The entries below are to be printed again word for word.

BEGIN Records for this exercise

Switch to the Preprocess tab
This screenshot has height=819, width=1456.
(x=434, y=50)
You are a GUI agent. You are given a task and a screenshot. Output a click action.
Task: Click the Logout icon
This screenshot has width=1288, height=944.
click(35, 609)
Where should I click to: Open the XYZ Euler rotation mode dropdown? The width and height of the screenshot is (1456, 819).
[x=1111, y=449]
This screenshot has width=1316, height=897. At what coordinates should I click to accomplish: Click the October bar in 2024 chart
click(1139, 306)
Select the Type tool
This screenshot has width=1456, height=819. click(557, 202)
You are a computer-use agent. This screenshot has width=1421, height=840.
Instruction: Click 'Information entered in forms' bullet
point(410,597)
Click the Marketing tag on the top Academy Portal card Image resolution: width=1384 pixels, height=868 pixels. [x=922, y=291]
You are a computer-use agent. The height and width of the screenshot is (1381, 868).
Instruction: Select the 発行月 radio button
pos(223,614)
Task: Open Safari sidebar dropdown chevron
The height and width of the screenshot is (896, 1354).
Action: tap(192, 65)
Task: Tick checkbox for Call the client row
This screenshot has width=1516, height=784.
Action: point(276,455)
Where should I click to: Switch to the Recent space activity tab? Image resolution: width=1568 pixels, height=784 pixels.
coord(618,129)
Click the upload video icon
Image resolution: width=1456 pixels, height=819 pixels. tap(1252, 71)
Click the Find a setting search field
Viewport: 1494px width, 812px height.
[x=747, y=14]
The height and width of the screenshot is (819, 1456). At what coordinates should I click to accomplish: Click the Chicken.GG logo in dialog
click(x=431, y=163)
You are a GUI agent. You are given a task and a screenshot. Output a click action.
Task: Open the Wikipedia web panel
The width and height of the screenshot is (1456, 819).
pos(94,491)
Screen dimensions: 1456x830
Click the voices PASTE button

END Records for this exercise

### Solution to this task
Switch to the Preprocess tab
This screenshot has height=819, width=1456.
(x=434, y=50)
You are a GUI agent. You are given a task and a screenshot. Output a click action.
Task: Click the Logout icon
This screenshot has width=1288, height=944.
click(35, 609)
Where should I click to: Open the XYZ Euler rotation mode dropdown? The width and height of the screenshot is (1456, 819).
[x=1111, y=449]
This screenshot has width=1316, height=897. At what coordinates should I click to accomplish: Click the October bar in 2024 chart
click(1139, 306)
Select the Type tool
This screenshot has width=1456, height=819. click(557, 202)
You are a computer-use agent. This screenshot has width=1421, height=840.
Instruction: Click 'Information entered in forms' bullet
point(410,597)
Click the Marketing tag on the top Academy Portal card Image resolution: width=1384 pixels, height=868 pixels. [x=922, y=291]
You are a computer-use agent. The height and width of the screenshot is (1381, 868).
Instruction: Select the 発行月 radio button
pos(223,614)
Task: Open Safari sidebar dropdown chevron
The height and width of the screenshot is (896, 1354).
Action: tap(192, 65)
Task: Tick checkbox for Call the client row
This screenshot has width=1516, height=784.
Action: point(276,455)
Where should I click to: Switch to the Recent space activity tab? Image resolution: width=1568 pixels, height=784 pixels.
coord(618,129)
Click the upload video icon
Image resolution: width=1456 pixels, height=819 pixels. tap(1252, 71)
Click the Find a setting search field
Viewport: 1494px width, 812px height.
[x=747, y=14]
The height and width of the screenshot is (819, 1456). At what coordinates should I click to accomplish: Click the Chicken.GG logo in dialog
click(x=431, y=163)
You are a GUI agent. You are given a task and a screenshot. Output a click action.
Task: Open the Wikipedia web panel
The width and height of the screenshot is (1456, 819).
pos(94,491)
Screen dimensions: 1456x830
Click the voices PASTE button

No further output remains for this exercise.